ROS already has one that may be repurposed (IP > firewall > services > UDPLite).

Again I haven’t checked this scenario, so just guessing.

cslorabox · August 18, 2020, 6:06pm

This bothers me.

Gateways shouldn’t “fail”.

If there is an incident, it should be a specific identifiable failure.

Most of the software and electrical engineering work put into making our own (and the overwhelming motivation) has not been about getting it to be a gateway, but rather about make sure that when something goes wrong, we know what happened, and can come up with a plan to make sure it doesn’t happen again, or that it is automatically corrected, or else that we automatically notify someone quickly to go address it in person.

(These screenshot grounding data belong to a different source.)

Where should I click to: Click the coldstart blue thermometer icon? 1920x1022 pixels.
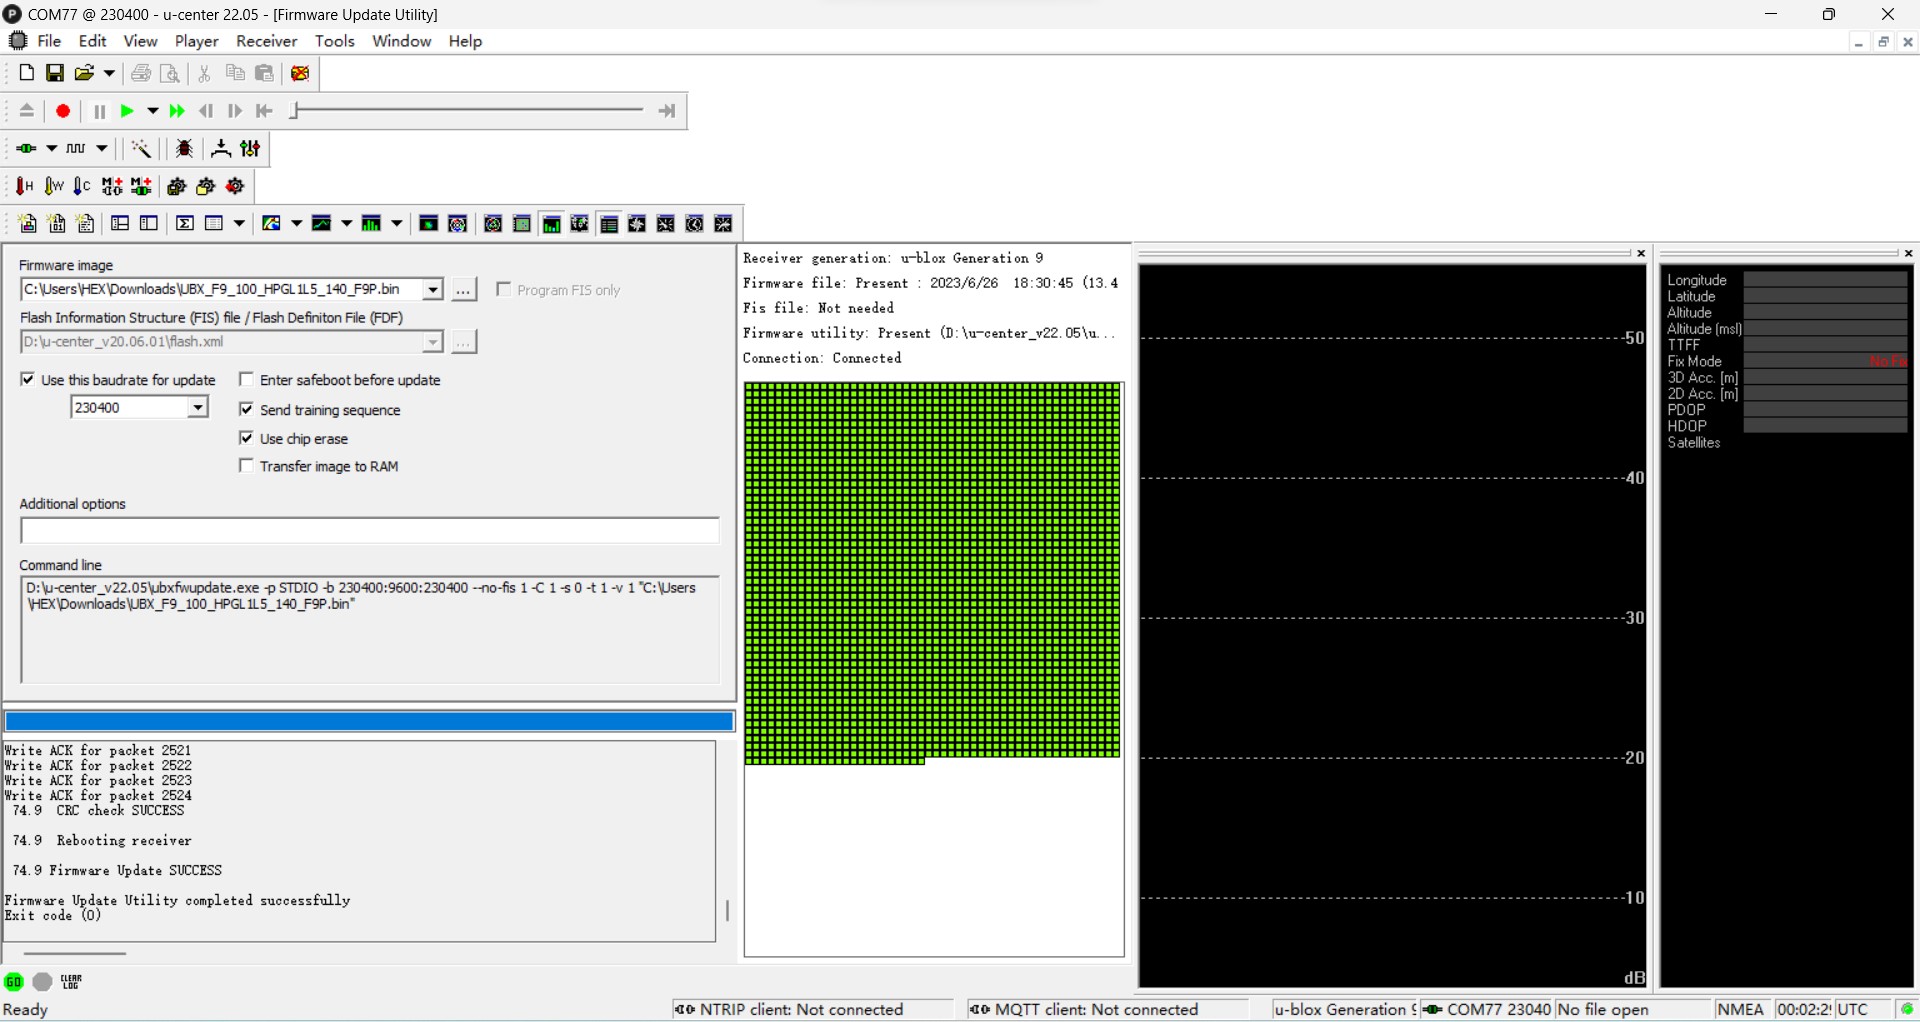[82, 186]
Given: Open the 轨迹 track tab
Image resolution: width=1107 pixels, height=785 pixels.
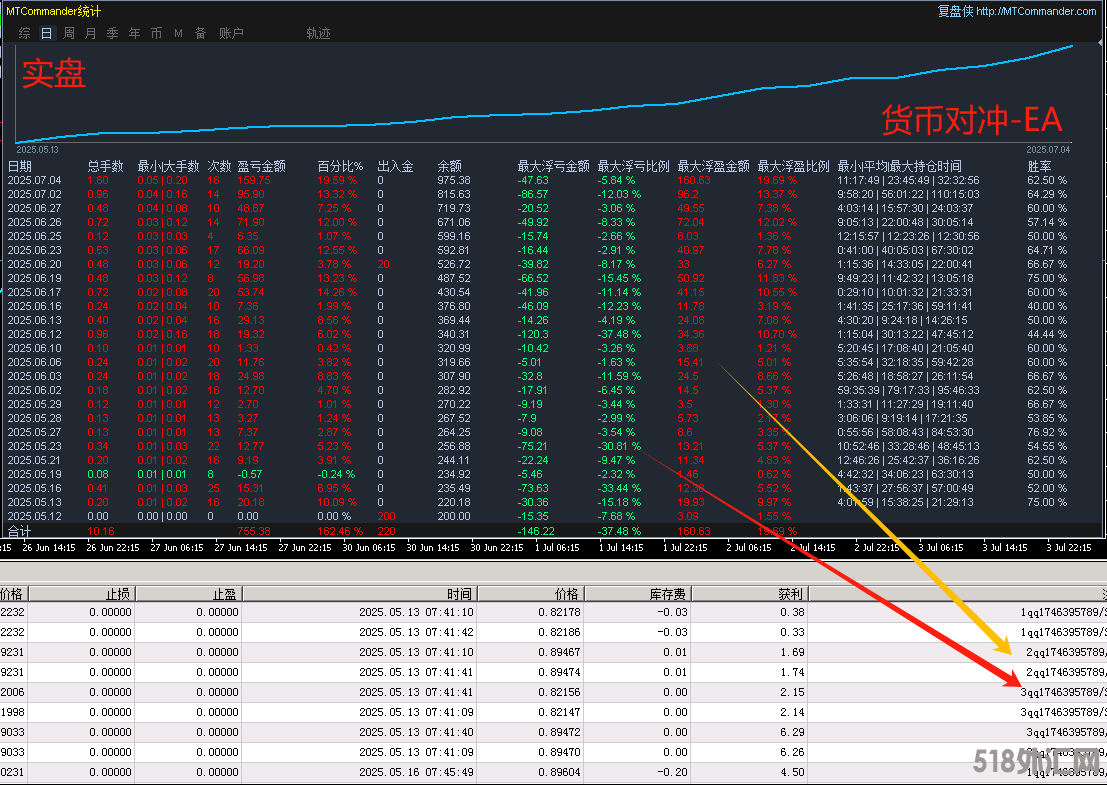Looking at the screenshot, I should pos(318,33).
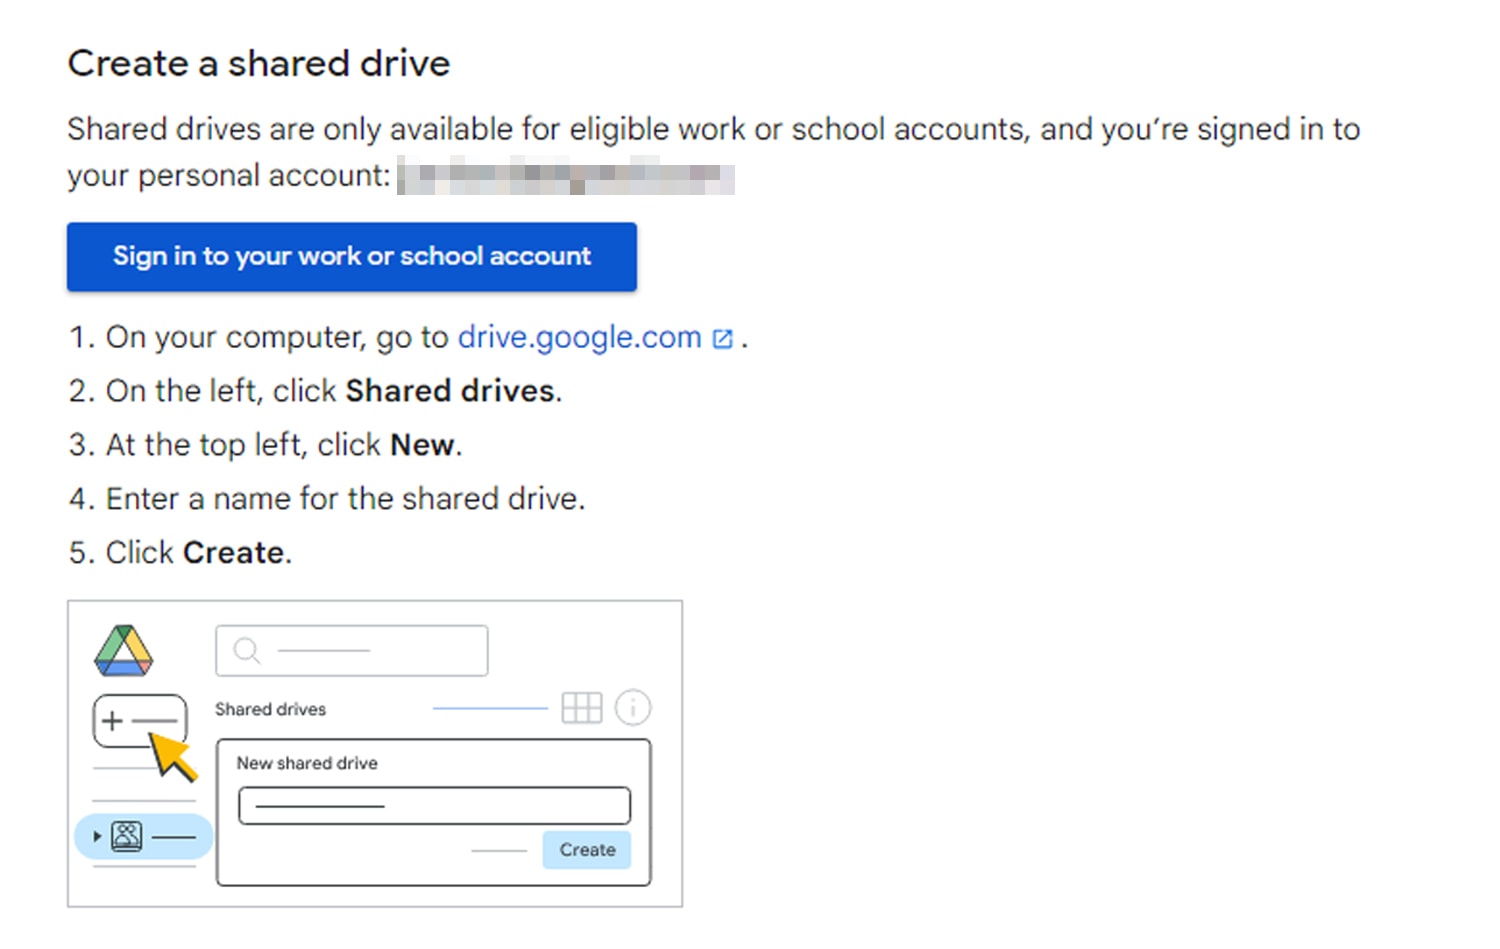Select the New plus button in the sidebar

139,719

A different scenario would be several LoRaWan devices behind the same internet connection connecting to the same TTN gw, haven’t come across such scenario yet, but it may be required to program some sort of NAT “helper” or traffic mangle.

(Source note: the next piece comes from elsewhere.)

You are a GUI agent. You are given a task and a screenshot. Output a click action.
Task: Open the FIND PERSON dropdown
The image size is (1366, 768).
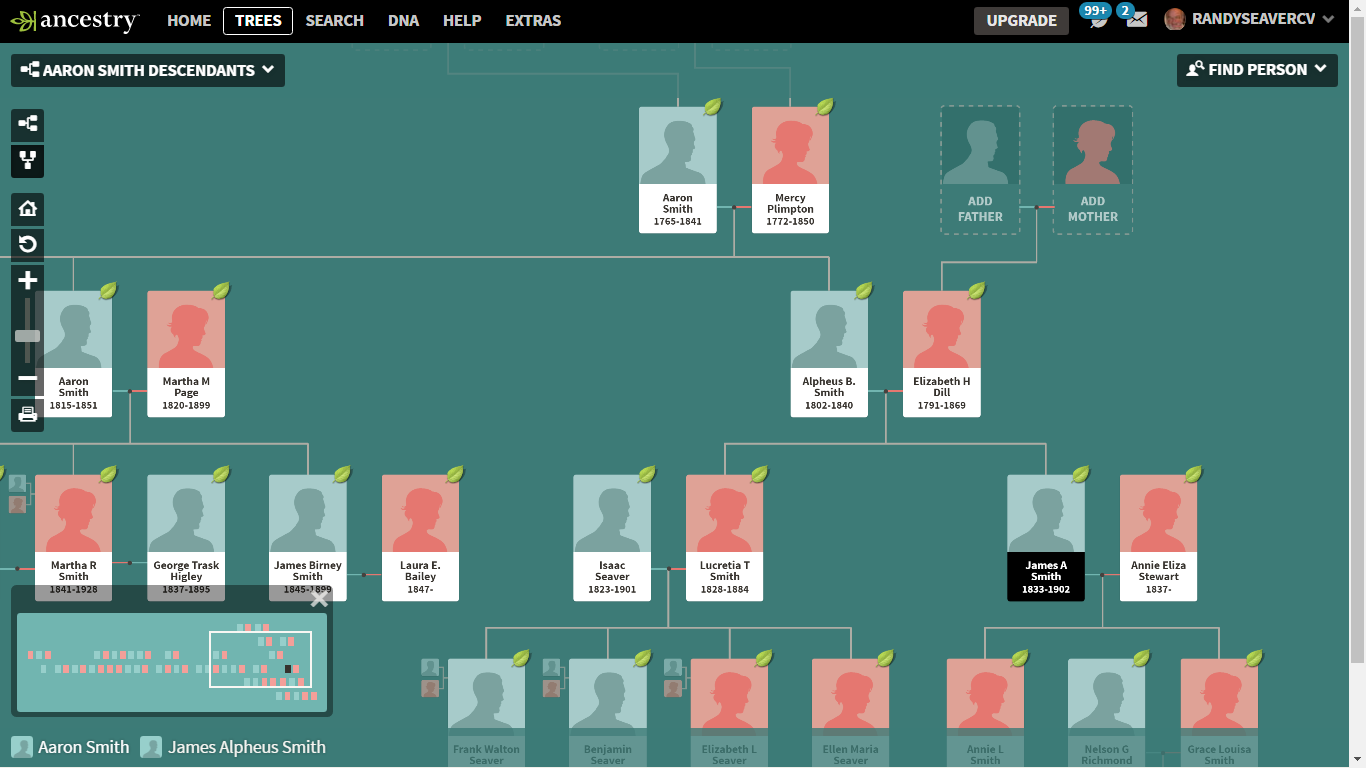click(x=1257, y=70)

If you mean several UDP gateways connecting through the same router, there’s been concern in the past that some NAT implementations didn’t deal with that well, but wasn’t doing well at finding the origins of this last time I searched the forum for it.

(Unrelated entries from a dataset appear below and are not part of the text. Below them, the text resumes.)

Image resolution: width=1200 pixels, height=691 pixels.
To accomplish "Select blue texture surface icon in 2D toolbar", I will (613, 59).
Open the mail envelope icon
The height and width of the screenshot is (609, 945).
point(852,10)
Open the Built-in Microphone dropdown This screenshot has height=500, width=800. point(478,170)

fcojmontilla · August 18, 2020, 6:18pm

I feel you… and think like you. But in order to assure that on an open network the only option is setting up yours.

Was on the verge of setting my own chirpstack to run my apps in fact, but the error % is so low vs the messages trafficked I didn’t look back.

Public services exposed to the internet get used (and abused) a lot. And then there’s the scans, attacks… mix that with UDP and errors are expectable… what counts is the UDP forwarder implementation retrying the transmission if the gateway doesn’t respond the keepalive.

200% agree with you, I would like to have good monitoring, but also understand that would mean a substantial investment in resources.

I wouldn’t mind giving a hand if someone is in such scenario with a mikrotik router.

kersing · August 18, 2020, 6:24pm

Strange, not seeing a lot of downtime impact on my (monitored) gateways and applications.

Yep, that was what I assumed my MikroTik gateway would be (statefull), however two UDP gateways behind one firewalling router didn’t work reliably.

cslorabox · August 18, 2020, 6:25pm

It’s debateable if there’s time for a retry that would still allow hitting a 1 second RX1 delay.

Given the RX1 delay, the de-duplication delay also needs to be very short, so if any other gateway received the packet, it’s going out to the application sooner than the one having trouble could get its signal report added.

Patching up the UDP protocol isn’t really the answer; switching to a more sophisticated protocol is. The only gateways that cannot use something else, are those where the user can’t change the software.

fcojmontilla · August 18, 2020, 6:30pm

@cslorabox

Couldn’t agree more… I could understand making the protocol so simple (and the choice of using UDP) if it were embedded or low.powered devices the ones acting as TTN gateways, but this obviously won’t be the case as the natural place to run them is on internet connected routers.

Cannot understand why UDP and so simplistic approach either.

fcojmontilla · August 18, 2020, 6:38pm

The NAT issues are to be expected no matter if ports are open, unless a helper is developed, or some sort of programming/workaround applied so that NAT doesn’t get in the way, the problem most probably isn’t the ports aren’t open, but when the router receives the responses thinks the message is for a given forwarder when is in fact for a different one.

Were both forwarders connecting to the same TTN gw? did you try using different TTN gw for each forwarder?

cslorabox · August 18, 2020, 6:43pm

In other words, the NAT implementation needs to be correct, ie, it needs to track the the source port vs internal IP even when the destination port and IP are the same, such that when it gets a response to that port it can route it back to the correct internal IP.